Task details:
Where a line in the listing below holds "Expand", add it to the tally, and reply with that tally alone.

-- Record excerpts follows --

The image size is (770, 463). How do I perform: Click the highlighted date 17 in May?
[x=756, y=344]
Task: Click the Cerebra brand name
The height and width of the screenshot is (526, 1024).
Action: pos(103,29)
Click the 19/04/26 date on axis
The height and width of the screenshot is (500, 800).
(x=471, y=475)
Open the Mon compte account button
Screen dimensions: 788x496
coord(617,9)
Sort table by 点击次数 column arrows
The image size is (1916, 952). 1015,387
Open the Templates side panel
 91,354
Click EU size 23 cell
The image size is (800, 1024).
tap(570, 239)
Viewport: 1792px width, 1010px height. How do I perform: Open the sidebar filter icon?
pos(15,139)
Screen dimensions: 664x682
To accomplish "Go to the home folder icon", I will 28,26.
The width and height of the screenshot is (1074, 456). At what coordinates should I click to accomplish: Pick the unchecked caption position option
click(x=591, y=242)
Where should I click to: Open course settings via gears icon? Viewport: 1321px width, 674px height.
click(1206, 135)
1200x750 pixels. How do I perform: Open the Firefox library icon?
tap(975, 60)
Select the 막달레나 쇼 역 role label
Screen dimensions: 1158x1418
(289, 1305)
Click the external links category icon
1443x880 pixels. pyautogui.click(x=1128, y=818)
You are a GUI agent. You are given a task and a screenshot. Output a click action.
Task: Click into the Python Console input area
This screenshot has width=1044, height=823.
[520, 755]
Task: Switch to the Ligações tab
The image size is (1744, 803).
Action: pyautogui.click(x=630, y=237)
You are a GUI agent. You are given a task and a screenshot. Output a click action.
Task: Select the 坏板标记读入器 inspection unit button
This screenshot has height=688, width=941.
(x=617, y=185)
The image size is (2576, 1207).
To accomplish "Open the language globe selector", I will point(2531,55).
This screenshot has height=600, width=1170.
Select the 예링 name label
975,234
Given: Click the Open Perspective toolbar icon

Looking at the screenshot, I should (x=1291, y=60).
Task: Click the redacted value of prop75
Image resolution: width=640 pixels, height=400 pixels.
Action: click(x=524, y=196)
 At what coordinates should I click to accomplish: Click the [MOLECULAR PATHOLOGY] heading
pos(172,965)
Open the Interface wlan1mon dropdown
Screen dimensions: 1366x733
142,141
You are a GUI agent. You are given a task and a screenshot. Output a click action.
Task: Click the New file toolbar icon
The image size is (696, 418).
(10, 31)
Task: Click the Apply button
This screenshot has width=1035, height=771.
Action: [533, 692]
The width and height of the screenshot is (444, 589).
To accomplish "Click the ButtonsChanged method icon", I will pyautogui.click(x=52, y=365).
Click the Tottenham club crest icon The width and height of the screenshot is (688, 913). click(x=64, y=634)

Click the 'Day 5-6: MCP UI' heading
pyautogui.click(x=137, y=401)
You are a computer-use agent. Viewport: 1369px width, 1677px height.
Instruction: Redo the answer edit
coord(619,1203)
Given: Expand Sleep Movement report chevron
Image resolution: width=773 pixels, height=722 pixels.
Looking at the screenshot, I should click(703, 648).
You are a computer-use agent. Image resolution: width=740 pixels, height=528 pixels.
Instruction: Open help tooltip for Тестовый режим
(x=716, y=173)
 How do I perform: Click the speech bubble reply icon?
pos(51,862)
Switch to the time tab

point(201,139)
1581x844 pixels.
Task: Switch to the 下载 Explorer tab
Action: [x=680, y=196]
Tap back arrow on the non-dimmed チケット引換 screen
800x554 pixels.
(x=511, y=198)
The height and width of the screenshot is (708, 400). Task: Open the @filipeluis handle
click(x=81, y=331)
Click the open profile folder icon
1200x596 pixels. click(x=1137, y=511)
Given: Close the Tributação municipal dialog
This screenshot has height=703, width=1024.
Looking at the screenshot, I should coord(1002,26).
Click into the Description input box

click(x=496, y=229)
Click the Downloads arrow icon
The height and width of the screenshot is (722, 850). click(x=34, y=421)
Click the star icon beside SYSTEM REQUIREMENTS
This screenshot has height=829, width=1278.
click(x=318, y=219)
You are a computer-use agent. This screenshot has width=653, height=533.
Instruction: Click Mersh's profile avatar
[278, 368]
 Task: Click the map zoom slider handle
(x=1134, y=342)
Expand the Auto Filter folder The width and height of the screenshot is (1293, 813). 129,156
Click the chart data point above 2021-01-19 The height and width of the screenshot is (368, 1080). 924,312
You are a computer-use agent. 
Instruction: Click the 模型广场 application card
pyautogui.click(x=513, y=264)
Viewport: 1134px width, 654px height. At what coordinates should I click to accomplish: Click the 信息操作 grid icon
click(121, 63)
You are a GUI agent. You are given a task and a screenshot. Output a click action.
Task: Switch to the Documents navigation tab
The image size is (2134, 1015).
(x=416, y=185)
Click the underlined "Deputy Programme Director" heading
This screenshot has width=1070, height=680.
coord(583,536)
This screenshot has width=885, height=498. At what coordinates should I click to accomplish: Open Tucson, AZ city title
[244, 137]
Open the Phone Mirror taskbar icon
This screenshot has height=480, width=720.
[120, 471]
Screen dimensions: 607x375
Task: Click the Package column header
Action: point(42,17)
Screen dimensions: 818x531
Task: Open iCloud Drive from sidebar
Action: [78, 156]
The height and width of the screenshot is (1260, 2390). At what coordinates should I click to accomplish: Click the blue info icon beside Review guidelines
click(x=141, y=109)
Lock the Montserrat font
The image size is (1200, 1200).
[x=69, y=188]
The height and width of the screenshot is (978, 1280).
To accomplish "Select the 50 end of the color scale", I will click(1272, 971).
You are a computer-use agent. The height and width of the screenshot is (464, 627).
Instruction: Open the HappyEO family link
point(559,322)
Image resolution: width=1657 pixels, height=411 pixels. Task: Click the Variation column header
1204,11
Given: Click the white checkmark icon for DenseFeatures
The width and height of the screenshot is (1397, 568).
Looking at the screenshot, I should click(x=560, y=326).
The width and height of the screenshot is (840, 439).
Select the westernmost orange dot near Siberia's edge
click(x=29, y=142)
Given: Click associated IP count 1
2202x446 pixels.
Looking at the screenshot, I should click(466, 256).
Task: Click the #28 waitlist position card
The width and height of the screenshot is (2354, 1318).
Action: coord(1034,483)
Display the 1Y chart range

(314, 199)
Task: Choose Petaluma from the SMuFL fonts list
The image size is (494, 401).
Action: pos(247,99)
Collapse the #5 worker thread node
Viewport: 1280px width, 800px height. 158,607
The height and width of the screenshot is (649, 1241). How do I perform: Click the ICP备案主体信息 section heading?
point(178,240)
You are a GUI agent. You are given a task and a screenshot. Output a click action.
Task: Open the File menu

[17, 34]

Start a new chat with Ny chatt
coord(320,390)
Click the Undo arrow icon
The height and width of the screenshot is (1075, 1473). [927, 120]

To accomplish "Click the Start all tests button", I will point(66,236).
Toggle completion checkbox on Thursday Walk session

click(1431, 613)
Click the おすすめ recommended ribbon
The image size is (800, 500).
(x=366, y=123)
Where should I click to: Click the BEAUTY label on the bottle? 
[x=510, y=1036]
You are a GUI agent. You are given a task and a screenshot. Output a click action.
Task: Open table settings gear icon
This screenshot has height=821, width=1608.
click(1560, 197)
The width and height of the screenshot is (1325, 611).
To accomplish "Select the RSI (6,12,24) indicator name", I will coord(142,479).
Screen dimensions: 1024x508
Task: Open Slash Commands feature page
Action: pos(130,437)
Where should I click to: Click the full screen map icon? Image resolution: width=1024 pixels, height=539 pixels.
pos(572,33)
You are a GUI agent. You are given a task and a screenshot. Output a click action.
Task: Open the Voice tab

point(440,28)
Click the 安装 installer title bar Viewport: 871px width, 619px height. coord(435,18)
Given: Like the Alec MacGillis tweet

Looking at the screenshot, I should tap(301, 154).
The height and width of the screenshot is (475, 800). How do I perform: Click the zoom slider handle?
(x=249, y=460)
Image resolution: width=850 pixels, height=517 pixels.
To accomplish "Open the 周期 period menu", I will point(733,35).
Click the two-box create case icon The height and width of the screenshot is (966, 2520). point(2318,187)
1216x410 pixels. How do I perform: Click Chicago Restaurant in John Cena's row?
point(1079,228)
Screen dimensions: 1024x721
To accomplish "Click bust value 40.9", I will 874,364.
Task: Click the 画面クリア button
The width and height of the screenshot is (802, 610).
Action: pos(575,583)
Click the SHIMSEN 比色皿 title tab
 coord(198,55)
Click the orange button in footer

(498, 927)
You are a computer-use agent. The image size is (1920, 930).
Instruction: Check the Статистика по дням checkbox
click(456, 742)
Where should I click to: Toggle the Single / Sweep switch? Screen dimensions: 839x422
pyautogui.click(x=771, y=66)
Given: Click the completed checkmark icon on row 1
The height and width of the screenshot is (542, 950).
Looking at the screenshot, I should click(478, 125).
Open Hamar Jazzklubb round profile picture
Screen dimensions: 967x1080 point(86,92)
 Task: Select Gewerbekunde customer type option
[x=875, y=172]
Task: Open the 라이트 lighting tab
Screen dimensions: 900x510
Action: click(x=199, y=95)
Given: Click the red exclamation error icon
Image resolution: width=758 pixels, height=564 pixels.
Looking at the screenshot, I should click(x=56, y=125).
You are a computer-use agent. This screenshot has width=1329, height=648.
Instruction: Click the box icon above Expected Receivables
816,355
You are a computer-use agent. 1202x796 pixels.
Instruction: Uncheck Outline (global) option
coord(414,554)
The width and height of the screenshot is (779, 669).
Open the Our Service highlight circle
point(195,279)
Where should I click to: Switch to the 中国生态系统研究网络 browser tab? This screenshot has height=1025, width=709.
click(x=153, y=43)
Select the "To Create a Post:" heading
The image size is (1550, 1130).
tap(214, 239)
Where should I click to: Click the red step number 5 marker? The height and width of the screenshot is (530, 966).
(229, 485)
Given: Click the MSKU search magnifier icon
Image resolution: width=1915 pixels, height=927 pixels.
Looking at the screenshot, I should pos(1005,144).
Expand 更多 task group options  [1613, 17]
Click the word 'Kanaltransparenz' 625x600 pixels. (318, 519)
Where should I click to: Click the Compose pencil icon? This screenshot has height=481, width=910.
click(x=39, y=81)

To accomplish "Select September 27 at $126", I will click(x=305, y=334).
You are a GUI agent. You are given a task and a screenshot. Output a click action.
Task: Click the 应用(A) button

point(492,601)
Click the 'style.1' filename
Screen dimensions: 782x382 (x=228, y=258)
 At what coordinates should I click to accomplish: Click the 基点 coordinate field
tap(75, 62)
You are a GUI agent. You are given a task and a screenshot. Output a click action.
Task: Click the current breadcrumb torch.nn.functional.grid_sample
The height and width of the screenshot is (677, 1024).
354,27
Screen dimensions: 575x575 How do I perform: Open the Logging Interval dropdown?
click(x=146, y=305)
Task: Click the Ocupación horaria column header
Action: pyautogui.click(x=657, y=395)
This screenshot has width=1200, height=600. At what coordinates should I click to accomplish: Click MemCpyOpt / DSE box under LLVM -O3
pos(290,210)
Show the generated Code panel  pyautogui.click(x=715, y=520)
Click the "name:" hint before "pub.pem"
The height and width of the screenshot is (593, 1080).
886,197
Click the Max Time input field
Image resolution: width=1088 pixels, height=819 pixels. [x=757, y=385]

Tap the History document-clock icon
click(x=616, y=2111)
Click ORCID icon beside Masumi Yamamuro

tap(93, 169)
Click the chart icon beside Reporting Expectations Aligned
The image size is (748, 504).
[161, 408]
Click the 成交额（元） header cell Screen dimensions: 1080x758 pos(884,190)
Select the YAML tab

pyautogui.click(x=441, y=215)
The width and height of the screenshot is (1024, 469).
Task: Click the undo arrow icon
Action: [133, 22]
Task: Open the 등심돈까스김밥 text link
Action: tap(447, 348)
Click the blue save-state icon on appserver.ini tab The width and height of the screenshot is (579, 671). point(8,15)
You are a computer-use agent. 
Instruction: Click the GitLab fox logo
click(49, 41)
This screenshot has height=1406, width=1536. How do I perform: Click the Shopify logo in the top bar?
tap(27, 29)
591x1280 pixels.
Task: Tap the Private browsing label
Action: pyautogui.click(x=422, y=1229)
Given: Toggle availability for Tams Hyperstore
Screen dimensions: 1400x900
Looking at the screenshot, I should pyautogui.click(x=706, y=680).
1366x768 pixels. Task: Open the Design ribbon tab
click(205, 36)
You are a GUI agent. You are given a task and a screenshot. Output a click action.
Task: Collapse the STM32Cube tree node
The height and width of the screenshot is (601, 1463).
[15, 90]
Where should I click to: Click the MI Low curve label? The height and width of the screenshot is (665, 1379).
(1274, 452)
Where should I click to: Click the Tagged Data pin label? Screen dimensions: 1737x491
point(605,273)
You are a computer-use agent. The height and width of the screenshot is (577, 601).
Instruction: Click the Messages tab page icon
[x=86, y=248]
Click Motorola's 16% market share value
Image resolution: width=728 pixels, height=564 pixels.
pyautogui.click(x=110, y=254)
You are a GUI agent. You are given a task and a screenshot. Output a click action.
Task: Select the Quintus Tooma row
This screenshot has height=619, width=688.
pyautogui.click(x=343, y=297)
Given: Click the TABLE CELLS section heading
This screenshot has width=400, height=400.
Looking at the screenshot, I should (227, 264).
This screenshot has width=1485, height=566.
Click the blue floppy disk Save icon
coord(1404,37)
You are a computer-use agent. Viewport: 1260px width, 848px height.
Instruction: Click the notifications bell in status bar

-- Record excerpts concluded --

Reply:
3